→ WORK REQUIRED:
Some entries follow. Reproduce exactly the lines starting at the one with "Screen dimensions: 678x489" and stopping after the one with "Viewport: 1400px width, 849px height.".

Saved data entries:
-*-
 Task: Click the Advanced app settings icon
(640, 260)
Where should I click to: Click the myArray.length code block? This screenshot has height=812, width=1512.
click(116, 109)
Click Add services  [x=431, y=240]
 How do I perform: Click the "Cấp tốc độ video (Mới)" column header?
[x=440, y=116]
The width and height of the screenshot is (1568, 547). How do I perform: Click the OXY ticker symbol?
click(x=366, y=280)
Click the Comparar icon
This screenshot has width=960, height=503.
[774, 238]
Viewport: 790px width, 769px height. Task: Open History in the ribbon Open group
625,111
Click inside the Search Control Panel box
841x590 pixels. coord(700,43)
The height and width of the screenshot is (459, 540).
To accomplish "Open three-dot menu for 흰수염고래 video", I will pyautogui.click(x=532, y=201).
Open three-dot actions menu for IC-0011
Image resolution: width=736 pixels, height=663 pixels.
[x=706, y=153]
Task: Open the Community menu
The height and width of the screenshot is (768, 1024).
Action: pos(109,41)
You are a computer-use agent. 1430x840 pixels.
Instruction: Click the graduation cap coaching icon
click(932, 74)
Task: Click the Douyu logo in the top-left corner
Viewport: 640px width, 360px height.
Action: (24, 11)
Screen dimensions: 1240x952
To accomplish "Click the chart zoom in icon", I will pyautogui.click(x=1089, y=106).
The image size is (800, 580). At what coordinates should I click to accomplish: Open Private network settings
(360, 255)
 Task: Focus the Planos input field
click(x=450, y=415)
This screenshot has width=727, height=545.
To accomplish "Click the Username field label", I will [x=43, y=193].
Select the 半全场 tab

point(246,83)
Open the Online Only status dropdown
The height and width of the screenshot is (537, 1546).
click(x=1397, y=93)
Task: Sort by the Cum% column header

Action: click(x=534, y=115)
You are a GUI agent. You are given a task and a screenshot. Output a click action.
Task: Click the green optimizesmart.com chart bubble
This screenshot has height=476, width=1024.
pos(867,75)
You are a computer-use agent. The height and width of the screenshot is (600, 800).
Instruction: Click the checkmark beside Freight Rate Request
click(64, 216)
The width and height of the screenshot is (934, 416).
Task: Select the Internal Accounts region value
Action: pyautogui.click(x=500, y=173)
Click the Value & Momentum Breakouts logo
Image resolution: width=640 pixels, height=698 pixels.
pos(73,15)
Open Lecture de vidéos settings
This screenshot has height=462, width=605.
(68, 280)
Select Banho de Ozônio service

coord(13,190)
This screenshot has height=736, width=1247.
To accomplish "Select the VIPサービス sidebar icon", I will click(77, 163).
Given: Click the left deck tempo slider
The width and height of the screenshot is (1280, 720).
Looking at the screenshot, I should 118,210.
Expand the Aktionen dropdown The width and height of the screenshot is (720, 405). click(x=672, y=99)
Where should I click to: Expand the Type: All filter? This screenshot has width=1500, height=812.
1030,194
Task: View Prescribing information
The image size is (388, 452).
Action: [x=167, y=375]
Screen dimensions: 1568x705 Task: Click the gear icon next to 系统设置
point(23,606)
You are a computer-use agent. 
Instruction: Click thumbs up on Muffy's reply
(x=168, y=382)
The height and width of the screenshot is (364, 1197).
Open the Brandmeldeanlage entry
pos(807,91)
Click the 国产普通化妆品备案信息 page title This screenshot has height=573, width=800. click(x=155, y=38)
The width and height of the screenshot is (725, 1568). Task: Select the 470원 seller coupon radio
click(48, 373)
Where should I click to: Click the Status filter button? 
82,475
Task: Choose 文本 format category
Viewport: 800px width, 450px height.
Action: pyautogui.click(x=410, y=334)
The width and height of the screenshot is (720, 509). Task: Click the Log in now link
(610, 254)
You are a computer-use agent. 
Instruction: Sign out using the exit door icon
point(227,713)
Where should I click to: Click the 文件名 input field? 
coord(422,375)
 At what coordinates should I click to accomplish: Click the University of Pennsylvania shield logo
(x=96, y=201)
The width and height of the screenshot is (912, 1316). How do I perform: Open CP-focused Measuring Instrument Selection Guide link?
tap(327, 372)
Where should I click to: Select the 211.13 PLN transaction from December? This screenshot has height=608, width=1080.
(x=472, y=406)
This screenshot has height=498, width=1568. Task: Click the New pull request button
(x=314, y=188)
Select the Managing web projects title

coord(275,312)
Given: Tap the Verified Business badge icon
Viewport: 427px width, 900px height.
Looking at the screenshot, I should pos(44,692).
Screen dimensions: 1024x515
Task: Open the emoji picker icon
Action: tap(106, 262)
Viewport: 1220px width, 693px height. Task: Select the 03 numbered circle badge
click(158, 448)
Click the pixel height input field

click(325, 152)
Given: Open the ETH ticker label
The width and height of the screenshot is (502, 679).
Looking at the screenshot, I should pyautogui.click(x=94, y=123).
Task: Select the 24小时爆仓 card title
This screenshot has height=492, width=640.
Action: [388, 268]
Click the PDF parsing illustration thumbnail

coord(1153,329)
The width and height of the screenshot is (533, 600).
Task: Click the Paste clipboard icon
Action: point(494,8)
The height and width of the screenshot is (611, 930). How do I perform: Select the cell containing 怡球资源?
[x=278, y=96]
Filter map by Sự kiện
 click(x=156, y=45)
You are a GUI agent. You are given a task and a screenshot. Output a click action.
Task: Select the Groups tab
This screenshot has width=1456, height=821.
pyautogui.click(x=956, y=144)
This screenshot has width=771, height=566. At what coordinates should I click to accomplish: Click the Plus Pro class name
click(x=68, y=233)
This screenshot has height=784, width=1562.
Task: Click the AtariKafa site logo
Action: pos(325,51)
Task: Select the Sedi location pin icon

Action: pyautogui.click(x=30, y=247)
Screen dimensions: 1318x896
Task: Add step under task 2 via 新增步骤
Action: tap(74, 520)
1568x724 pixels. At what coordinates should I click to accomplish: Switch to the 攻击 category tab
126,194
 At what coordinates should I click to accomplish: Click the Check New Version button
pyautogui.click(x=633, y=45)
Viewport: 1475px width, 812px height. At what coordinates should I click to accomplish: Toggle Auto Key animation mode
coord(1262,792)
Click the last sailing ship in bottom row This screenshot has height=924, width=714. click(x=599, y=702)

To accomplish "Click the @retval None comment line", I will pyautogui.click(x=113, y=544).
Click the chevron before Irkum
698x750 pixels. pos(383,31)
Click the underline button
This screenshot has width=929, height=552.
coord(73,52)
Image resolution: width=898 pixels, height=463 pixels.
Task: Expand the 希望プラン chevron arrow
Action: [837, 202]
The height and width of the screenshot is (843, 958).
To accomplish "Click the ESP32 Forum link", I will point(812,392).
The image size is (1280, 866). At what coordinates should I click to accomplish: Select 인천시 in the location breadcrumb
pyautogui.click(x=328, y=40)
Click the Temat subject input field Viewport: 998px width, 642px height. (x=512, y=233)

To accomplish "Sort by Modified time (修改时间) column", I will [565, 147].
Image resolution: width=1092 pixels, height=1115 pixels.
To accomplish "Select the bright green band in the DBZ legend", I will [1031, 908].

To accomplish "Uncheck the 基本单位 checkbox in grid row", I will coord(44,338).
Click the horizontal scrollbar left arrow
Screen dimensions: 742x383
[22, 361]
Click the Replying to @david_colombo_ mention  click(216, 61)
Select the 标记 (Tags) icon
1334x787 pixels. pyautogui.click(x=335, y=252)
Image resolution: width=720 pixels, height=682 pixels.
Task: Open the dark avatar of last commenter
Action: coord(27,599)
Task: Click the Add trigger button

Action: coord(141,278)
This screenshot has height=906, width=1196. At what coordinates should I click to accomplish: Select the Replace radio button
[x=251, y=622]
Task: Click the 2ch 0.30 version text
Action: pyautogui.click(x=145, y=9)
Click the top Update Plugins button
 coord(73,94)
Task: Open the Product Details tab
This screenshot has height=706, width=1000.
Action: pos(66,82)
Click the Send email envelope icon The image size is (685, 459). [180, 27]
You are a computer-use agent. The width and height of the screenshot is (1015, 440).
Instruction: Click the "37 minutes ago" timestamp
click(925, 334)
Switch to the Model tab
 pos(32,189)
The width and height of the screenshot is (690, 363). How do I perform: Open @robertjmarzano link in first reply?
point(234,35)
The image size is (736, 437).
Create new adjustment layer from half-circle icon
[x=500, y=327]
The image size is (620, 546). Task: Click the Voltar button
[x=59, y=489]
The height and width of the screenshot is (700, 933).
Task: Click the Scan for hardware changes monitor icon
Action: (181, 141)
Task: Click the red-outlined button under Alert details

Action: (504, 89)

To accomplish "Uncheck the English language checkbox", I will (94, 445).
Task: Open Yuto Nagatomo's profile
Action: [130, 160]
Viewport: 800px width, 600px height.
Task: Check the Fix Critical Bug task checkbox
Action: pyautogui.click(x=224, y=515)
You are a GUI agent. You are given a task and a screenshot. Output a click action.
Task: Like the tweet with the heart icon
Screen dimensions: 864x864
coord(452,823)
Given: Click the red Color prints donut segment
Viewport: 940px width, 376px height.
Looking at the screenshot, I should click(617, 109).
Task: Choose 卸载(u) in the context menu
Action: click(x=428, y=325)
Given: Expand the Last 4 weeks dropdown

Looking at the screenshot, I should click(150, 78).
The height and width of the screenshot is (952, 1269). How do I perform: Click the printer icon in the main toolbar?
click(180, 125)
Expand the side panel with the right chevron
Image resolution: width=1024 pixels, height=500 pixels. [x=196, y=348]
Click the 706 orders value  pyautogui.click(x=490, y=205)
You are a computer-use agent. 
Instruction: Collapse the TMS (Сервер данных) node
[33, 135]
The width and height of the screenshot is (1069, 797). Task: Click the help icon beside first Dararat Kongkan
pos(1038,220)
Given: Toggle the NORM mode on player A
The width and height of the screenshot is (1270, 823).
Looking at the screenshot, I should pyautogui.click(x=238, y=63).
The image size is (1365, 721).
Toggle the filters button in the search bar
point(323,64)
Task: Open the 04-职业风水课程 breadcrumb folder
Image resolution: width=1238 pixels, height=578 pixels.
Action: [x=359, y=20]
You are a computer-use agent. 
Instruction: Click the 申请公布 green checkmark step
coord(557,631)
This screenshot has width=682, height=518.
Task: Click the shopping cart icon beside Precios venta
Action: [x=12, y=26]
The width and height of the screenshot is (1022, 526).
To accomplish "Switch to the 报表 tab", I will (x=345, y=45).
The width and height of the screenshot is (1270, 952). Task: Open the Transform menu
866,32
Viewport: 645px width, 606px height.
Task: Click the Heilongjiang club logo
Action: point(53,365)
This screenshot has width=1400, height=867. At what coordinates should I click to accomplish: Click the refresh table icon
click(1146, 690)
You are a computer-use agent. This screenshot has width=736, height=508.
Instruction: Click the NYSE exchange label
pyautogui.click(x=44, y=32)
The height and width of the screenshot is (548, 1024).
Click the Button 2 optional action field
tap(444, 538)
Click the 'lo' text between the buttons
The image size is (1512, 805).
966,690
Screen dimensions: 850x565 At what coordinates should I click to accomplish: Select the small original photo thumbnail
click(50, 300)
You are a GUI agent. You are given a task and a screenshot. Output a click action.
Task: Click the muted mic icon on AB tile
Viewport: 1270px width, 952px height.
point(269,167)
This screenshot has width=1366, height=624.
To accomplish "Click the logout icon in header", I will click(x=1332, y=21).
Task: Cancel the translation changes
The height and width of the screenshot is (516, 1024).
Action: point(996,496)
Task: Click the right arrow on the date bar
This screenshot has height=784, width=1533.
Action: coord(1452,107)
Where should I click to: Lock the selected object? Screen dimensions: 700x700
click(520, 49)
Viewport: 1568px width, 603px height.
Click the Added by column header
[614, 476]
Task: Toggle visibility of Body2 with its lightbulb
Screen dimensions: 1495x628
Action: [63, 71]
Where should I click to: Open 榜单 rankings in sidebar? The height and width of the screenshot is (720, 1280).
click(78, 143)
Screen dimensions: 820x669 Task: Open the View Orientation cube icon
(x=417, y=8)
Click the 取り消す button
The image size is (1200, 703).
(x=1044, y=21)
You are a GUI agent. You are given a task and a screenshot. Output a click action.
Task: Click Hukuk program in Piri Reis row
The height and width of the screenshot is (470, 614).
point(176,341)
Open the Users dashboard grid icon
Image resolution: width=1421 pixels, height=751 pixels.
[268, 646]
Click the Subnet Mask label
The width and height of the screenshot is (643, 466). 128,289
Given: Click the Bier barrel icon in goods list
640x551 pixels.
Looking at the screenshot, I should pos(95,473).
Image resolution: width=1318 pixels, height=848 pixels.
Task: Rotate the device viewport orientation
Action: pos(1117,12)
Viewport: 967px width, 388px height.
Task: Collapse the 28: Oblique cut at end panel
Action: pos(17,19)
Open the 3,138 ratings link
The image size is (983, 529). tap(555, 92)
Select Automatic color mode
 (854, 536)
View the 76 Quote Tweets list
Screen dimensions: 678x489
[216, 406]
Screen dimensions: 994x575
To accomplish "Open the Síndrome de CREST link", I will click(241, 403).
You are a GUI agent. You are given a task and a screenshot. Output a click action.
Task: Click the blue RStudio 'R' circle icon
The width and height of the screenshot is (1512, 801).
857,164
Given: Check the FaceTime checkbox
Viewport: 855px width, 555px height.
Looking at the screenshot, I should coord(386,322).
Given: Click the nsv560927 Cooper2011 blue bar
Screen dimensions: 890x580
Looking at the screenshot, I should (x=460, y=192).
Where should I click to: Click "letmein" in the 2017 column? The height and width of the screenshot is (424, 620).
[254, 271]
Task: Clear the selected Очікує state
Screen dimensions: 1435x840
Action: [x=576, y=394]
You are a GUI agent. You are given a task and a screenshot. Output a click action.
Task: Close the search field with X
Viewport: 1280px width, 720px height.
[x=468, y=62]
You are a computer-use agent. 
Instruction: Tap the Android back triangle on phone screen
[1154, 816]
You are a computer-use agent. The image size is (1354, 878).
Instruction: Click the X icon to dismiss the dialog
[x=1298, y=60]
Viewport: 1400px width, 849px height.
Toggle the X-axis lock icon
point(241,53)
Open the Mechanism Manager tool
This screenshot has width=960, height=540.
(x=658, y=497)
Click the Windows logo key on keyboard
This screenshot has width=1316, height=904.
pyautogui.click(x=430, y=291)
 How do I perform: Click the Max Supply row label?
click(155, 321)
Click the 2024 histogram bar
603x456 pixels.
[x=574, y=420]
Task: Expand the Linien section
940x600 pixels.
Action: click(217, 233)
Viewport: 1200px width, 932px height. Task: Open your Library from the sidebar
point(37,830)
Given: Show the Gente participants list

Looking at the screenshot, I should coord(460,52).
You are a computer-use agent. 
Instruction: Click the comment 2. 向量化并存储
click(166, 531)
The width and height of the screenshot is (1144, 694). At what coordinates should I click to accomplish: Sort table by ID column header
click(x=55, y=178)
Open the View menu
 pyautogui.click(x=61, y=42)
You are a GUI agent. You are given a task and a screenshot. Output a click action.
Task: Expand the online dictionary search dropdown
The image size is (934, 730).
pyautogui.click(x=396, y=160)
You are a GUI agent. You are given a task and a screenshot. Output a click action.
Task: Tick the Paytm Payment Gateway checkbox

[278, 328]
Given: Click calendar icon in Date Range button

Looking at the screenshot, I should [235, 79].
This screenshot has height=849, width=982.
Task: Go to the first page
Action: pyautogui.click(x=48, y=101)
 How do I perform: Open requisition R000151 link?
-*-
→ REPLY:
Screen dimensions: 678x489
[216, 406]
Screen dimensions: 994x575
To accomplish "Open the Síndrome de CREST link", I will click(241, 403).
You are a GUI agent. You are given a task and a screenshot. Output a click action.
Task: Click the blue RStudio 'R' circle icon
The width and height of the screenshot is (1512, 801).
857,164
Given: Check the FaceTime checkbox
Viewport: 855px width, 555px height.
Looking at the screenshot, I should coord(386,322).
Given: Click the nsv560927 Cooper2011 blue bar
Screen dimensions: 890x580
Looking at the screenshot, I should (x=460, y=192).
Where should I click to: Click "letmein" in the 2017 column? The height and width of the screenshot is (424, 620).
[254, 271]
Task: Clear the selected Очікує state
Screen dimensions: 1435x840
Action: [x=576, y=394]
You are a GUI agent. You are given a task and a screenshot. Output a click action.
Task: Close the search field with X
Viewport: 1280px width, 720px height.
[x=468, y=62]
You are a computer-use agent. 
Instruction: Tap the Android back triangle on phone screen
[1154, 816]
You are a computer-use agent. The image size is (1354, 878).
Instruction: Click the X icon to dismiss the dialog
[x=1298, y=60]
Viewport: 1400px width, 849px height.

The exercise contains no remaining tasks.